Connie Hsu, Harvard College ‘16
Eric Castillo, and Daniel Lieberman, Department of Human Evolutionary Biology, Harvard University
This study tests the hypothesis that there is an underlying tradeoff between strength of the Rectus Abdominus and back (Erector Spinae, Multifidus, Quadratus Lumborum, or Psoas) muscle strength, which leads to variations in lumbar lordosis. The study also tests the hypothesis that lumbar lordodsis is associated with decreased rostral (back) disc height. A sample of magnetic resonance image (MRI) scans from healthy, young adult volunteers were analyzed to investigate factors affecting lumbar lordosis variations. In contrast to previous studies that found an association between lumbar extensor muscle volume lumbar lordosis (Meakin et al., 2013), we hypothesize that lumbar lordosis will covary with the relative strength of agonist-antagonist trunk muscle groups. Thus, we predict that subjects with larger, and thus stronger, Rectus Abdominis muscles relative to lumbar extensor muscles have decreased lumbar curvature in the lower back due to the antagonistic role of the Rectus Abdominis in lower back movement (flexion, instead of extension).
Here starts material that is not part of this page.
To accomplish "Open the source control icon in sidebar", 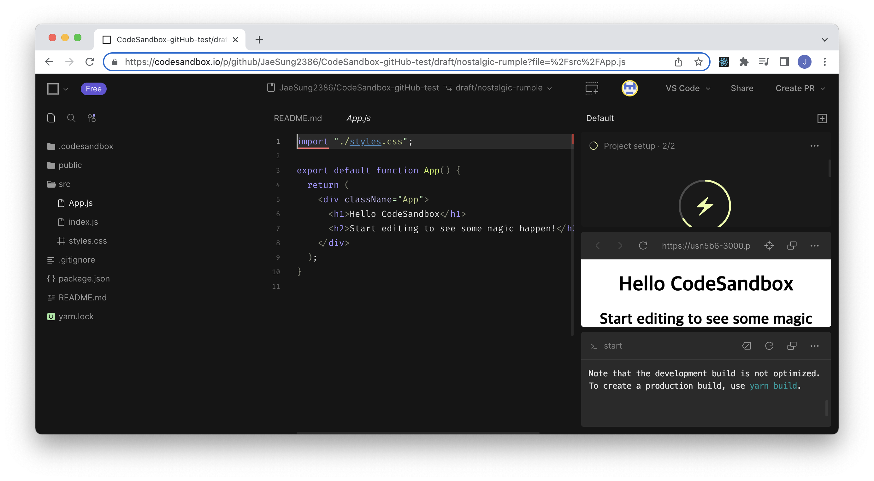I will coord(92,118).
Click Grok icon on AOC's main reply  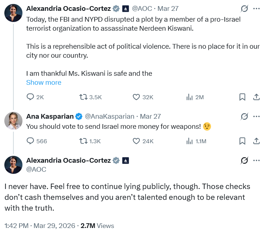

We also expect that subjects with larger lumbar extensors relative to trunk flexors will show increased lumbar curvature. In addition to trunk strength, we also test the hypothesis that soft-tissue factors, such as increased posterior wedging of the vertebral discs (as indicated from the rostral (back) disc height relative to the max disc height of that level) will be positively associated with an increased lumbar curvature. Testing the hypothesized trade-off between hypaxial and epaxial trunk strength in the lordotic spine will lead to a better understanding of how stability and range of motion interact to moderate variations in lumbar lordosis, which has important implications for the intervention and prevention of biomechanical risk factors for back pain.